A girls’ school in the Swiss Alps in late 1963 is the site of some unusual incidents. Two of the students have escaped, but they’re wandering through the already bitterly cold snow with a major storm just hours away. The headmistress of the school is convinced that evil is lurking just around the corner. And a man sent to track down and rescue the two truants finds only one girl, who identifies herself as Nyssa, and claims that some kind of experiment gone awry has brought her to this place. Nyssa is taken back to the school to warm up, while Lt. Peter Sandoz, her rescuer, continues his struggle to find the other missing girls. When they are found and brought back, unexplainable – some might even say paranomal – happenings begin to take place, endangering them all. At the height of one of these “poltergeist” events, a Police Box materializes in the school’s attic. A man who calls himself the Doctor emerges, and is immediately drawn into the mystery. Is the school truly haunted? Or is a much more sinister – and more tangible – threat at work here?
written by Andrew Cartmel
directed by Gary Russell
music by Russell StoneCast: Peter Davison (The Doctor), Sarah Sutton (Nyssa), Sally Faulkner (Miss Tremayne), Liz Sutherland (Alison Speers), India Fisher (Peril Bellamy), Peter Jurasik (Lt. Peter Sandoz), Hannah Dickinson (Madamoiselle Maupassant), Christopher Webber (Harding Wellman), Andy Coleman (Commodore), Nicky Goldie (Empress)
Timeline: between Land Of The Dead and The Mutant Phase
LogBook entry and TheatEar review by Earl Green
Review: The second ghost story in a row, this Fifth Doctor adventure starts out most atypically and continues to proceed that way. Little about the adventure is predictable, even if the elements are all shockingly traditional.
Something about the Doctor and Nyssa’s uncharacteristic constant arguing makes me wonder if this story was originally intended to feature the seventh Doctor and Ace. The constant bickering reminds me more of the fifth Doctor and Tegan – and since Winter was written by Andrew Cartmel, the script editor for the entirety of Sylvester McCoy’s tenure as the Seventh Doctor, I find myself suspecting that this story was retrofitted into a Fifth Doctor outing.

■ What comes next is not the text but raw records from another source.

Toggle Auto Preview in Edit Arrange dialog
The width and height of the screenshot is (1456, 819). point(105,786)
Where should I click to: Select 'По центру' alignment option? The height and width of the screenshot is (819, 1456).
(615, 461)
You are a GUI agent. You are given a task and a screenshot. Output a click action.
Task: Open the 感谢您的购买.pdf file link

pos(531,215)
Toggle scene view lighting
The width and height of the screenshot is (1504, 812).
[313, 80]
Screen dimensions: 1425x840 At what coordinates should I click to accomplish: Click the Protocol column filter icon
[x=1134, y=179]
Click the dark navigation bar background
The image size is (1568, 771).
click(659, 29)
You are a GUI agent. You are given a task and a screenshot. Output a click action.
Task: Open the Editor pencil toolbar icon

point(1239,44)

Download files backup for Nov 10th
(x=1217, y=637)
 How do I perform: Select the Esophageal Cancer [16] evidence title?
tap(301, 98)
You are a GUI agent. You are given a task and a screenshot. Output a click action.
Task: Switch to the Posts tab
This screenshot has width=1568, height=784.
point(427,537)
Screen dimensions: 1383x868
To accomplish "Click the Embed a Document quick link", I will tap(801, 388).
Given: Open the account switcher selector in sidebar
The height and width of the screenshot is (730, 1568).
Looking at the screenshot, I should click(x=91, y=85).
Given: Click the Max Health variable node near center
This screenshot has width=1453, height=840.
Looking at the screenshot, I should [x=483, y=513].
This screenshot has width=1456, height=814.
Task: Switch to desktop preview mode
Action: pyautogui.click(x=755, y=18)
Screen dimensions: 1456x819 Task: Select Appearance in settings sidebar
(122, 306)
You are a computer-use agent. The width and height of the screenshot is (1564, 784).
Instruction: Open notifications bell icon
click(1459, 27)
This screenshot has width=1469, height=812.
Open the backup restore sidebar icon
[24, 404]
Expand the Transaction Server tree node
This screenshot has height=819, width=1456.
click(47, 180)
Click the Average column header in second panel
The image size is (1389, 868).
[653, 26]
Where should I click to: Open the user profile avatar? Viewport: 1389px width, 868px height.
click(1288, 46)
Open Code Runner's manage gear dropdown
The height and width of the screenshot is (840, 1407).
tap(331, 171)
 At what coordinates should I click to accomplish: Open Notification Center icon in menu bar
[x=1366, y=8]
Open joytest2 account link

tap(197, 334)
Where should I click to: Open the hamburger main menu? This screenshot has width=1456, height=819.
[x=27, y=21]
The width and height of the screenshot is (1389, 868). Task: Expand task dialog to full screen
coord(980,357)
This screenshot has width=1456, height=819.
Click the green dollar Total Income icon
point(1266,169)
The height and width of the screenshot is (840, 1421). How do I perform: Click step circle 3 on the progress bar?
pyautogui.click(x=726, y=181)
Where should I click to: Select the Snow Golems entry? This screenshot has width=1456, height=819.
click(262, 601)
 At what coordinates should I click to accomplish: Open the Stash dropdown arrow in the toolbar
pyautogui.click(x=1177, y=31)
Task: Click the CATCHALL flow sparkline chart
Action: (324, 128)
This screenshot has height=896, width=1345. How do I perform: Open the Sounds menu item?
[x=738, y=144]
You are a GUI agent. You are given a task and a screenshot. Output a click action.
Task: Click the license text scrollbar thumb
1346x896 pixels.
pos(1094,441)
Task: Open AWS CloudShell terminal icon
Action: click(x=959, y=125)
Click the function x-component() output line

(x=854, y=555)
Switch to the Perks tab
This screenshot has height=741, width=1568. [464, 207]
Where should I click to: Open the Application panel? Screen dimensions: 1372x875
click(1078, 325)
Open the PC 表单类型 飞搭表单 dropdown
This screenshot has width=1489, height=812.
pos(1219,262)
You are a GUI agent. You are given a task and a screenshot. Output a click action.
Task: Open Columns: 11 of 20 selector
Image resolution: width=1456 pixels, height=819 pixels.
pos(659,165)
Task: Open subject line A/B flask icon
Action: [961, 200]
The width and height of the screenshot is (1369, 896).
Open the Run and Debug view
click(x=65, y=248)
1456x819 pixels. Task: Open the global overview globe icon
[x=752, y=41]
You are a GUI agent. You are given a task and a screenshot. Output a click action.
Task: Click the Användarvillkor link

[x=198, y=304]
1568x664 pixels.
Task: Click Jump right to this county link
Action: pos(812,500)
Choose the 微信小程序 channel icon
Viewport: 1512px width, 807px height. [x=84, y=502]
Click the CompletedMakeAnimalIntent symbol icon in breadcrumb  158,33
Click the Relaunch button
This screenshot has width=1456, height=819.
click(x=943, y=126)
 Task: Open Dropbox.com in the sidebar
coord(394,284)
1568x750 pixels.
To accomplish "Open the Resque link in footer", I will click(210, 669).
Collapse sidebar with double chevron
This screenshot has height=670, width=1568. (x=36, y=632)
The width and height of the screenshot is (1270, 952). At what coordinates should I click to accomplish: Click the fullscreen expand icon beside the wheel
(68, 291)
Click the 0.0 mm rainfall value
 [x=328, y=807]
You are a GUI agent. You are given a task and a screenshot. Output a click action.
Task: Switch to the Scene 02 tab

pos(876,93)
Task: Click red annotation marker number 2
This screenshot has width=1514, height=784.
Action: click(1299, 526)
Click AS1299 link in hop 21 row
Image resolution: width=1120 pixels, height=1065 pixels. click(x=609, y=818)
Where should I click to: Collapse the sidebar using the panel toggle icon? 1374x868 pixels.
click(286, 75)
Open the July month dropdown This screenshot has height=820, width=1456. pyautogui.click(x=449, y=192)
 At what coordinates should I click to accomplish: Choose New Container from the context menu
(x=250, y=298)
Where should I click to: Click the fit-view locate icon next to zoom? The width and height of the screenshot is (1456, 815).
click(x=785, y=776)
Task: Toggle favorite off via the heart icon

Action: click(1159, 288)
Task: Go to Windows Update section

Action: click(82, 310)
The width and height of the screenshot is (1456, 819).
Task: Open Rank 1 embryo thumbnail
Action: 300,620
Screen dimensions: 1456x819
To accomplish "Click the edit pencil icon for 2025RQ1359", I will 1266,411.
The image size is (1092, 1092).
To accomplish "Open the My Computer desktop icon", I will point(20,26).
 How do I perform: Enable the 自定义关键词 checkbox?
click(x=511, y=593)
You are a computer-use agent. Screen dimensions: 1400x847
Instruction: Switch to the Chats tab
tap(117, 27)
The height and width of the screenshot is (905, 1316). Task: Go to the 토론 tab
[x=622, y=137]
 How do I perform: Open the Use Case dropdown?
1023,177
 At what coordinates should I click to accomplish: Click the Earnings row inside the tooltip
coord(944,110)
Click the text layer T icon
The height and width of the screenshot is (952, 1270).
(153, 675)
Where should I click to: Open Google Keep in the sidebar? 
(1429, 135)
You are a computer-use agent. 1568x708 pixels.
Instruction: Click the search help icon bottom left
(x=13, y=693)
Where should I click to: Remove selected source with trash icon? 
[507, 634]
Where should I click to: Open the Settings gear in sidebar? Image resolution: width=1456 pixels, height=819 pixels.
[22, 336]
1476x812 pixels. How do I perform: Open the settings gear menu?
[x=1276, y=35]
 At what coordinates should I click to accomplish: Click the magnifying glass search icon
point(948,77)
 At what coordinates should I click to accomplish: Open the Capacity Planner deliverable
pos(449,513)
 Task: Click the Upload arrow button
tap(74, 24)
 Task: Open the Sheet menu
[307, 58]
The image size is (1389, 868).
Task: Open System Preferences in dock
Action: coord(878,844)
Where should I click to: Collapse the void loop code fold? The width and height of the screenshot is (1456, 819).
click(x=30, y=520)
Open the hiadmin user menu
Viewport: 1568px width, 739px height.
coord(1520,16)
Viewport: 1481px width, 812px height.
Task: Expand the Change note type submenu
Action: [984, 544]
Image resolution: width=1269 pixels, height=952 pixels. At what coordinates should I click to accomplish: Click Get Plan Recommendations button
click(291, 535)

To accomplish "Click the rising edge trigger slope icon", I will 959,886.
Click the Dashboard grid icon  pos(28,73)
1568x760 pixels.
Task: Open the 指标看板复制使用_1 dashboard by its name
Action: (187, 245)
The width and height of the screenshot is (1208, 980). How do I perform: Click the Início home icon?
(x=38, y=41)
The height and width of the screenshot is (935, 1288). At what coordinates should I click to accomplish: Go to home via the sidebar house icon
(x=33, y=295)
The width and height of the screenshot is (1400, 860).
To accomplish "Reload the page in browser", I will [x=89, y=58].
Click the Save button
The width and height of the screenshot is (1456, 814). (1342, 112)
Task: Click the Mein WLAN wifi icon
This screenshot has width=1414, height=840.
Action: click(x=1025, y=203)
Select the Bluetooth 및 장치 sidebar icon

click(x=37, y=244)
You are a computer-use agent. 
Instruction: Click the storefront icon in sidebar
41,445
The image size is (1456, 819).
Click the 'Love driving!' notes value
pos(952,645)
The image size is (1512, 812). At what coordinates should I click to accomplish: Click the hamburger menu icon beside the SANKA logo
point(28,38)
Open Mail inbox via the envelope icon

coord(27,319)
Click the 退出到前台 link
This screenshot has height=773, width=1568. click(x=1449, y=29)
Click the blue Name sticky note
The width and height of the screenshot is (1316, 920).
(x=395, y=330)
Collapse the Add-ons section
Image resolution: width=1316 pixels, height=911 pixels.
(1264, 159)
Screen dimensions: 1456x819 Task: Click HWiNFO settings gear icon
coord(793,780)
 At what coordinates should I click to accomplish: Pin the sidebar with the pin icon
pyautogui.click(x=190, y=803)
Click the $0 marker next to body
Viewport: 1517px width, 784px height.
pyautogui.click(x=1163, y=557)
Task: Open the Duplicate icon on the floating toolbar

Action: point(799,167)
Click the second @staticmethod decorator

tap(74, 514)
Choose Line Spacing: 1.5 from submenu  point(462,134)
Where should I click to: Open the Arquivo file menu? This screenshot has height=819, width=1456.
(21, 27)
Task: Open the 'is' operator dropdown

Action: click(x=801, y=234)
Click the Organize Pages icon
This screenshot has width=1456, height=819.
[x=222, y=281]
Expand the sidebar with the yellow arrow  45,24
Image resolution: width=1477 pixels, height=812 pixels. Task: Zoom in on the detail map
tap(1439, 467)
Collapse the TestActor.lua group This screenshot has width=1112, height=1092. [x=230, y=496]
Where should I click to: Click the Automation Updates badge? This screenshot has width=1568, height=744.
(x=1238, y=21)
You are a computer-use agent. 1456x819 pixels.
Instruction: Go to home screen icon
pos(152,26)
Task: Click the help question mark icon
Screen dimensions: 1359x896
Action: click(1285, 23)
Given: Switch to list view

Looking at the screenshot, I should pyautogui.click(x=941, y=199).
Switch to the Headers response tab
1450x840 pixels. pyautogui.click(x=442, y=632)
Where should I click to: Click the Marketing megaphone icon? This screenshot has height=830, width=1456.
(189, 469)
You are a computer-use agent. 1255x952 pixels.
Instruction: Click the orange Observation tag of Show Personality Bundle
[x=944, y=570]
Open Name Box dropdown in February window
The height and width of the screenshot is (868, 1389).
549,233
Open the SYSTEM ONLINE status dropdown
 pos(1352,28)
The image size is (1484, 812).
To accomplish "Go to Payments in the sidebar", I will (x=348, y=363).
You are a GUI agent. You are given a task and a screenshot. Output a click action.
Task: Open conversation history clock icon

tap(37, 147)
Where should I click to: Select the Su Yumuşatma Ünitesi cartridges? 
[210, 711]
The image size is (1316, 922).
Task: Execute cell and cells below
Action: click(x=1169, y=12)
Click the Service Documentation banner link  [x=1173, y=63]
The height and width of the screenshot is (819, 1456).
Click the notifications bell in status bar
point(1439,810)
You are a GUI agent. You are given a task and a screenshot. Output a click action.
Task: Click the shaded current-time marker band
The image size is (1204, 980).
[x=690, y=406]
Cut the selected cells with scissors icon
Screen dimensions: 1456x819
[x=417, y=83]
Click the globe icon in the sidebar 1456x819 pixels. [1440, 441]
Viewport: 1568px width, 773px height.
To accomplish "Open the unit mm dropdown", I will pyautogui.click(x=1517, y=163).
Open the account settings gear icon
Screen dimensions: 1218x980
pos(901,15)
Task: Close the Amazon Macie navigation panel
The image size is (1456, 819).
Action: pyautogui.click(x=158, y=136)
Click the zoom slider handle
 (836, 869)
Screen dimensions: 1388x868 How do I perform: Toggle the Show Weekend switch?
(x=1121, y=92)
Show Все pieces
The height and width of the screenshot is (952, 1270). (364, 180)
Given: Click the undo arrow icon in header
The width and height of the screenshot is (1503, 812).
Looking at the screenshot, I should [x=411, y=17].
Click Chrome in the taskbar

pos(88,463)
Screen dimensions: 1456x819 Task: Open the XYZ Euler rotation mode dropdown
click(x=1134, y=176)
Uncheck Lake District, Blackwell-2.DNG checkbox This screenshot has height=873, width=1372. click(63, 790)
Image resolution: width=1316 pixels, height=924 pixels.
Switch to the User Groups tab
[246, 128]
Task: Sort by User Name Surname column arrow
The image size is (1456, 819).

Peter Jurasik – a.k.a. Babylon 5‘s Londo Mollari – puts in a surprise appearance as Lt. Peter Sandoz, who patrols the mountains in search of those who need help, though his relationship to one of the young students turns out to be something more. But with his voice ever recognizable (part of the famous “Londo accent” seems to be natural), he’s a nice guest star for the Audio Adventures and even gets star billing on the front cover of the CD.